Changing the background colour for #attachmentNotificationBox > * leaves a yellow border round the edge (see screenshot from sfhowes). I guess this is because it only changes background for children of #attachmentNotificationBox and not for the whole element.
In order to inspect the compose window, open Developer Toolbox (Ctrl+Shift+I). A message will appear warning of the risks of establishing a remote connection. First select the compose window and then click OK on the warning message.
Many thanks to sfhowes for the solution.
Read this answer in context 👍 0All Replies (5)
See these topics about changing the remote content banner and the attachment reminder:
https://support.mozilla.org/en-US/questions/1273397#answer-1294650
https://support.mozilla.org/en-US/questions/1157661
For the latter, try adding a background-color declaration.

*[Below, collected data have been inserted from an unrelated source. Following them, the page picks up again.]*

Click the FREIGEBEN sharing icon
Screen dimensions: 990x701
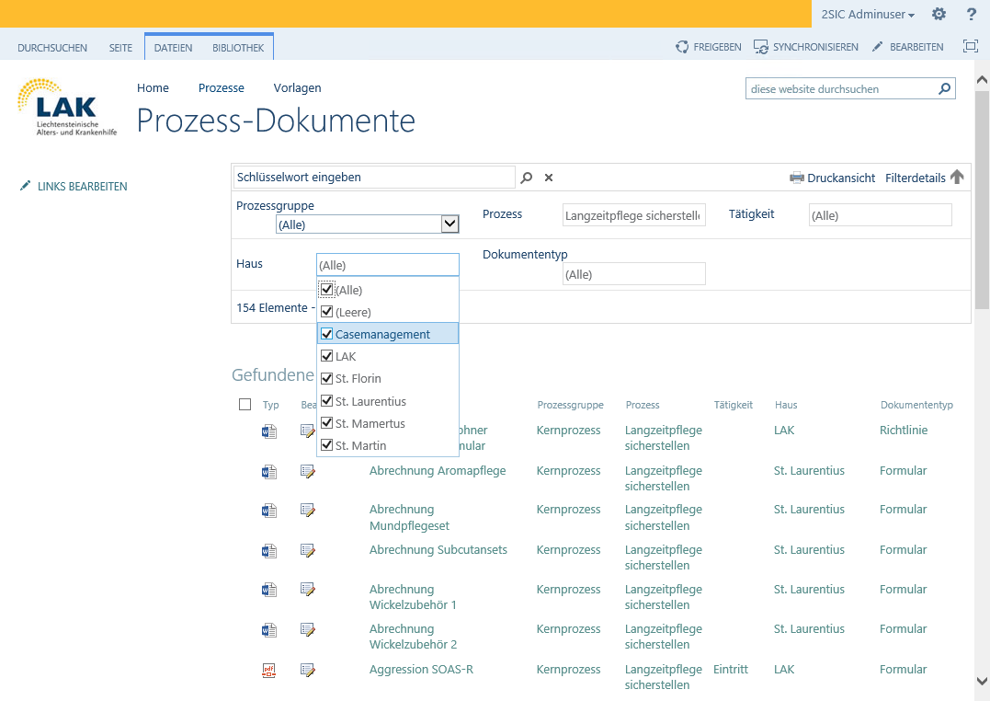[x=681, y=46]
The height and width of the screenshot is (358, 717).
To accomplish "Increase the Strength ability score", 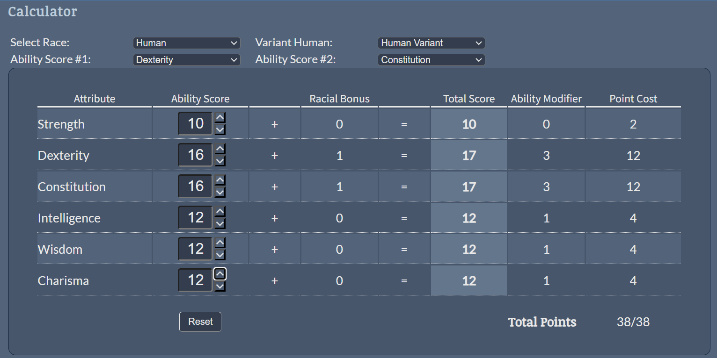I will [220, 117].
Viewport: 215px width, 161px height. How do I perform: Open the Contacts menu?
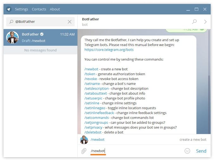click(39, 9)
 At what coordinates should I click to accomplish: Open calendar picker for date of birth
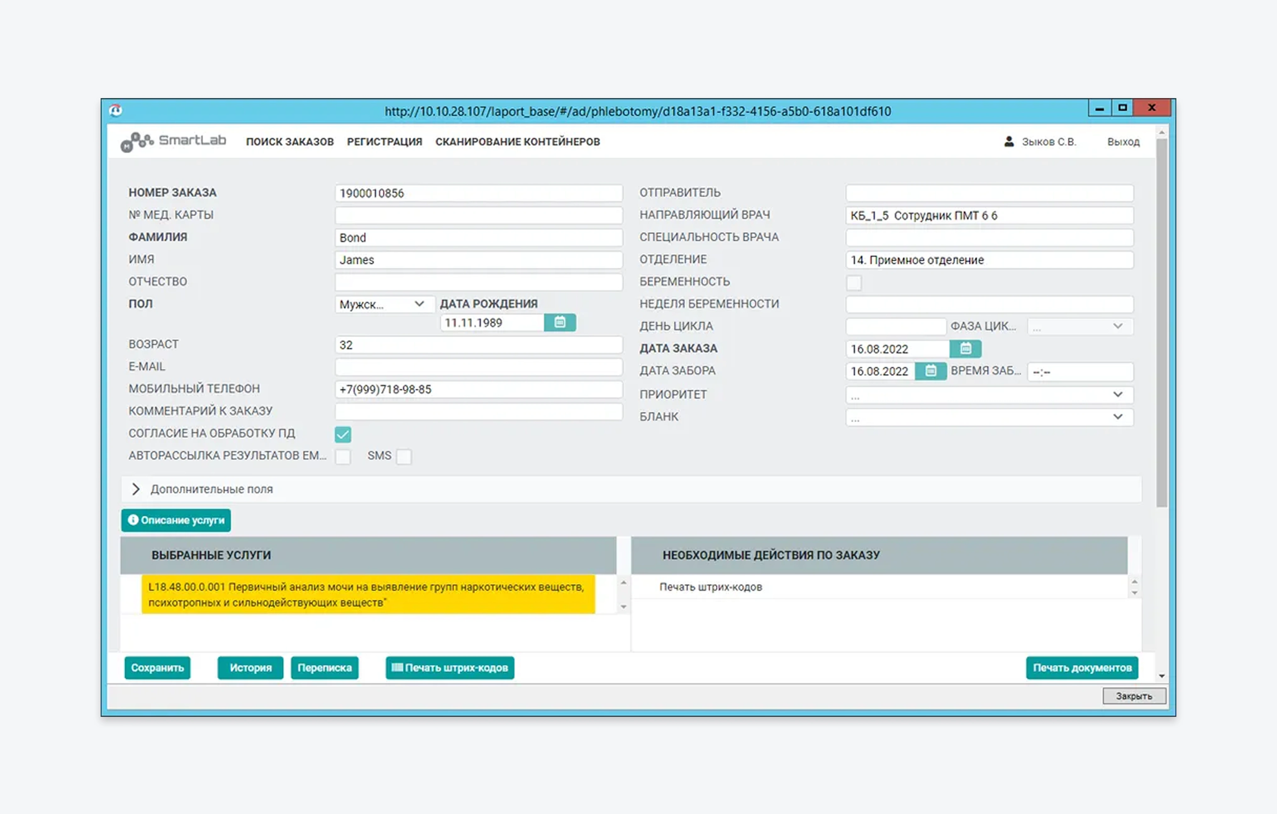point(559,322)
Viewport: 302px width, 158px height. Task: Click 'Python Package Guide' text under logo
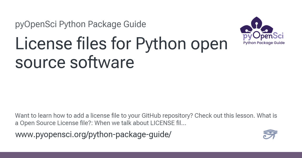(264, 43)
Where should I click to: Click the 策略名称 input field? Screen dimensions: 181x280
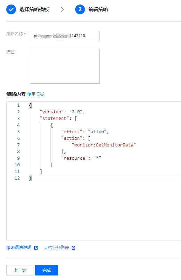tap(65, 36)
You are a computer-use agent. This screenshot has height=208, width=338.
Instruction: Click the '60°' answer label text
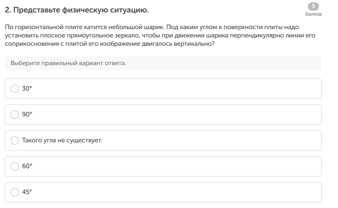(x=27, y=166)
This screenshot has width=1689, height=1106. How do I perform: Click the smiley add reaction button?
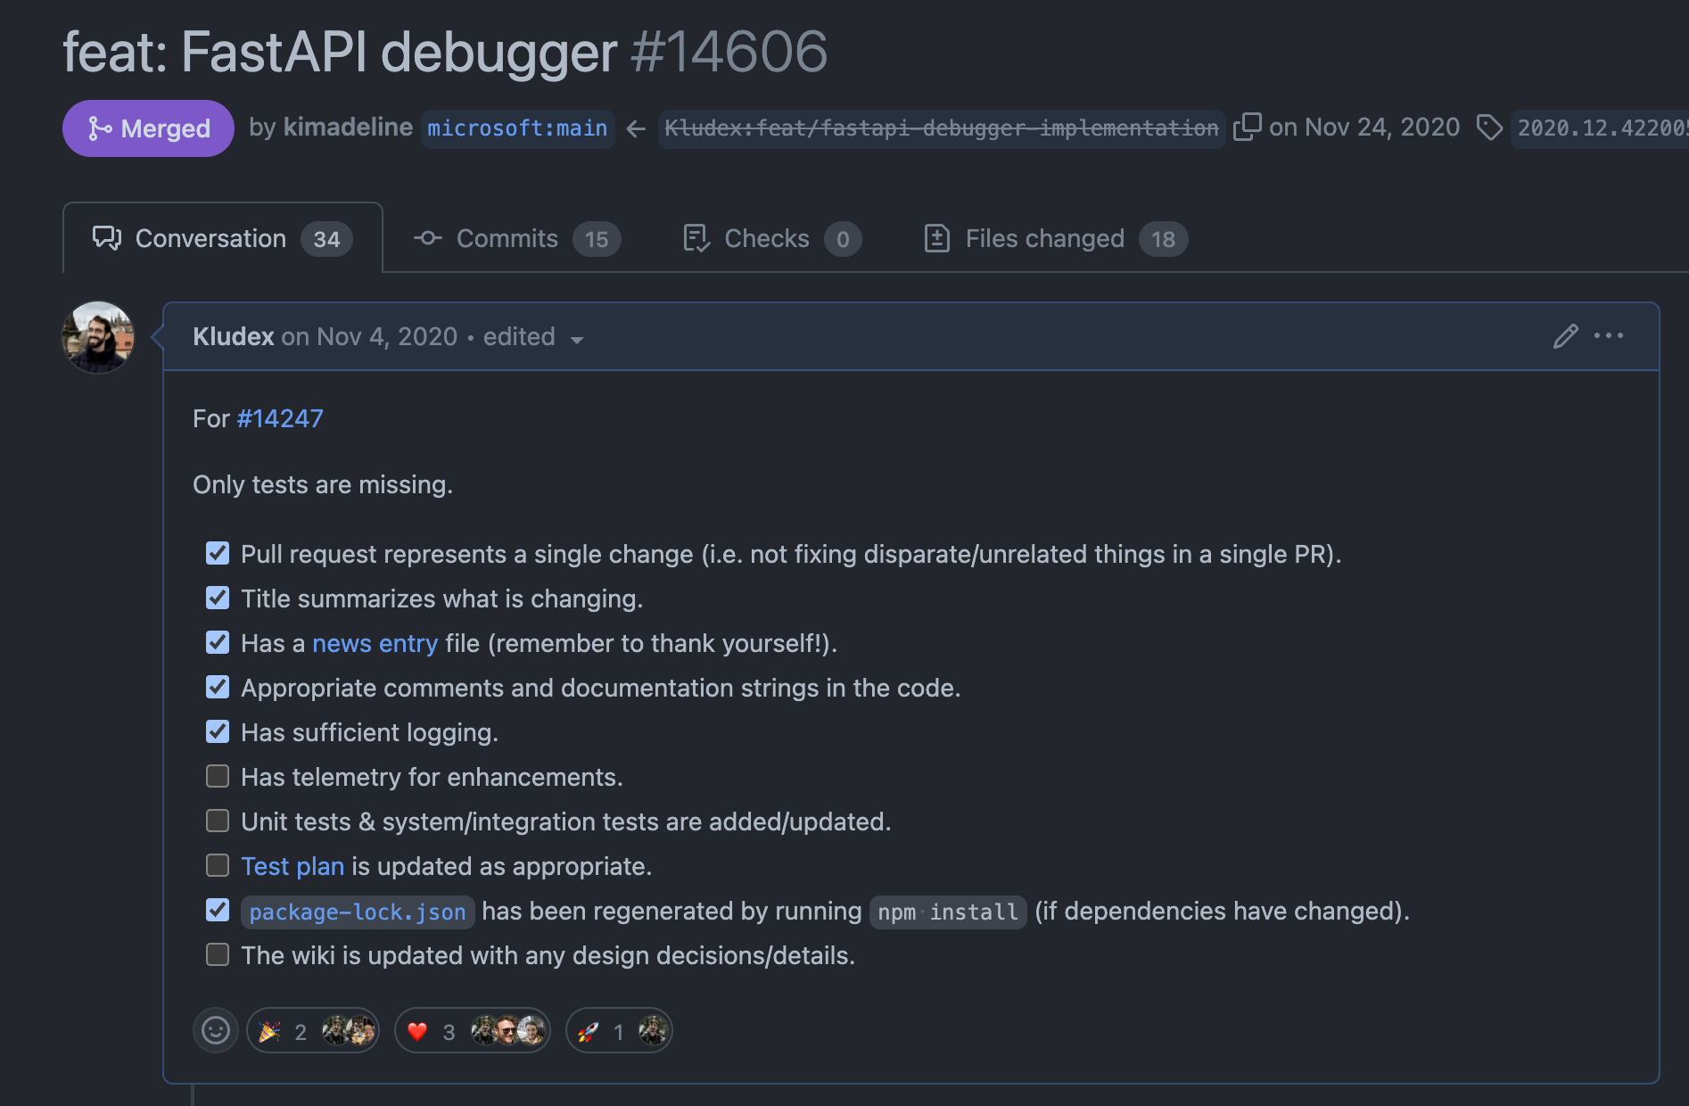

Thank you for the suggestions.
The first one is exactly what I want for changing the "blocked content" notification at the top of an email -- terrific.
The second one is about the attachment pane, i.e. how TB displays an attachment in a received message. I can successfully change the height and background of that pane.
However, I'm still stuck with the colour of the attachment reminder notification in the composition window of an outgoing message. I've tried guessing a css id #mail-notification-bottom by analogy with #mail-notification-top but it doesn't work. It works if I remove the id completely and just set a background colour for notification in general, but I don't know what else that will affect.
More generally, is there a way of finding out all the classes and ids that TB uses for its settings?
Modified
Try this:
#attachmentNotificationBox > * { background-color: grey !important; }
See attached picture. I pieced this together from online sources, and you can probably add code to change the text color and the yellow remnants.
You're supposed to be able to identify the elements on a page with the Developer Toolbox (Ctrl+Shift+I), perhaps on the Style Editor tab, but I haven't taken the time to figure it out.
This particular warning can be disabled entirely in Options/Composition.
Brilliant! Thank you -- I'll investigate and see if I can figure it out from there. At the moment I can't get the Developer Toolbox to inspect the elements in a compose window -- it only seems to want to work with the main display window.
Now I know the ID I can try playing around with padding and margins and so on. Thanks again.
Chosen Solution
In case it's helpful to anyone else, it works if you make a background-color declaration on #attachmentNotificationBox.
Changing the background colour for #attachmentNotificationBox > * leaves a yellow border round the edge (see screenshot from sfhowes). I guess this is because it only changes background for children of #attachmentNotificationBox and not for the whole element.
In order to inspect the compose window, open Developer Toolbox (Ctrl+Shift+I). A message will appear warning of the risks of establishing a remote connection. First select the compose window and then click OK on the warning message.
Many thanks to sfhowes for the solution.